In October 2015, the Dead Daisies (with returning Brian Tichy) joined KISS for the Australian leg of the KISS Tour finishing things up on the KISS Kruise V.
In November 2015, the Dead Daisies rejoined Whitesnake in Moscow, Russia touring across Europe, making a stop to join Judas Priest in Frankfurt, Germany.

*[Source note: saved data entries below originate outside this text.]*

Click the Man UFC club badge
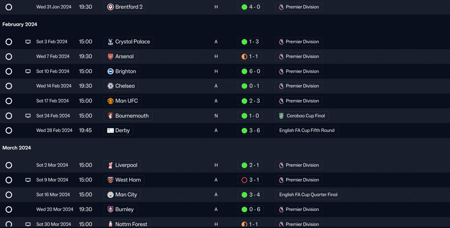450x228 pixels. point(110,101)
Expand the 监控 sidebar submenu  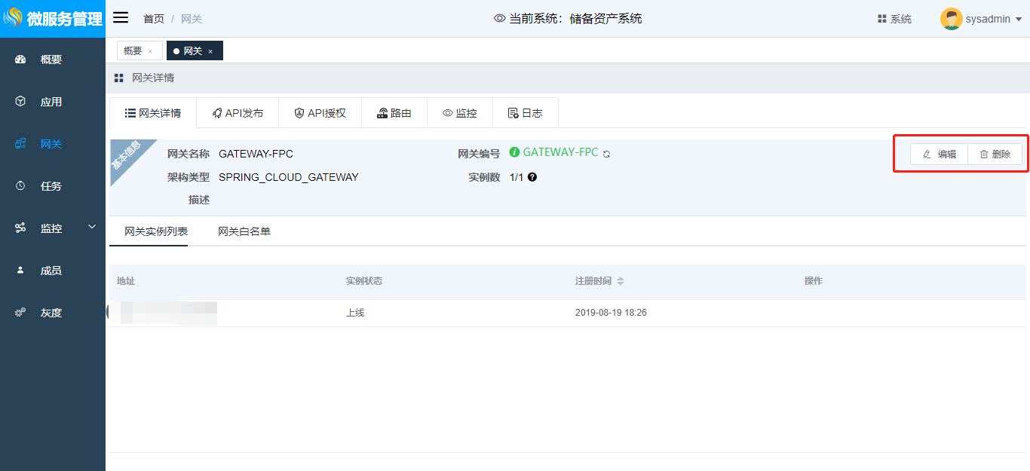pyautogui.click(x=92, y=227)
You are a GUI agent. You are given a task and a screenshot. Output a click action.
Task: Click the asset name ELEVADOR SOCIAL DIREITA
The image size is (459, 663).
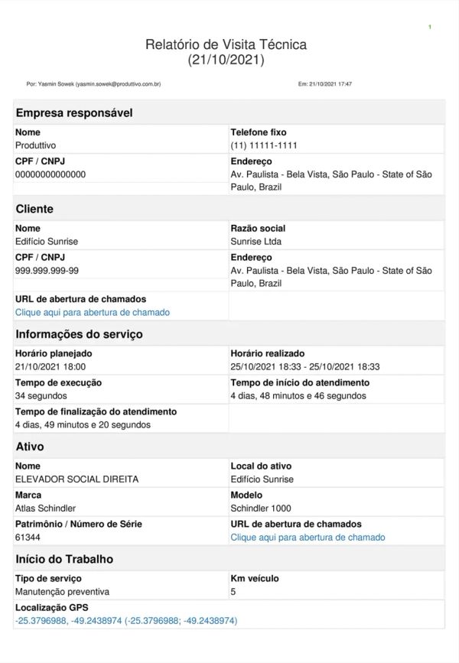tap(77, 479)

Doug Aldrich, Make Some Noise, and Live and Louder (2016–2017)
On 28 January 2016, it was announced that Richard Fortus  (2013–2016) and Dizzy Reed  (2013–2016) would be taking part in the massive Guns N' Roses "Not in This Lifetime... Tour" and that Doug Aldrich – Lead Guitar (2016–present) would be joining the band. With Aldrich, the band recorded their new album Make Some Noise in Nashville with producer Marti Frederiksen (Aerosmith, Gavin Rossdale, Mötley Crüe, Buckcherry) during February & March 2016. Make Some Noise was released globally on SPV Records on 5 August. The band also announced European dates and a US tour with KISS for the summer as well as their first Japanese show at Loud Park festival in October.

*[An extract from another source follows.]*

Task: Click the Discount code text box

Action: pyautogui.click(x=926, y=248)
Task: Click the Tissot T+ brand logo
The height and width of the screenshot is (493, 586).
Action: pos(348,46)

The Dead Daisies kicked off their 2016 live appearances as special guests at Musikmesse Frankfurt with performances on the main stage followed by a guest slot with all-star band The Hollywood Vampires in Germany. On 14 July the group set off on the Make Some Noise Tour at Bang Your Head Festival in Balingen, Germany. The Dead Daisies played several more festivals as well as their own sold-out shows throughout the UK and Europe including an acoustic show at Hard Rock Cafe in Prague and at Maidstone's prestigious 'Ramblin' Man Fair' on 23 July 2016, finishing their European run at Komplex 457 in Zurich, Switzerland. The band released their much anticipated third studio album 'Make Some Noise' on 5 August 2016.

On 10 August 2016, the Dead Daisies joined KISS on their "Freedom To Rock Tour" with shows across the US. For the first time, the Dead Daisies included headline concerts in Los Angeles at the famous Whisky-A-Go-Go and Webster Hall in New York. After doing a show for fans of the NFL team Arizona Cardinals, The album's title track 'Make Some Noise' was adopted for their touchdown song.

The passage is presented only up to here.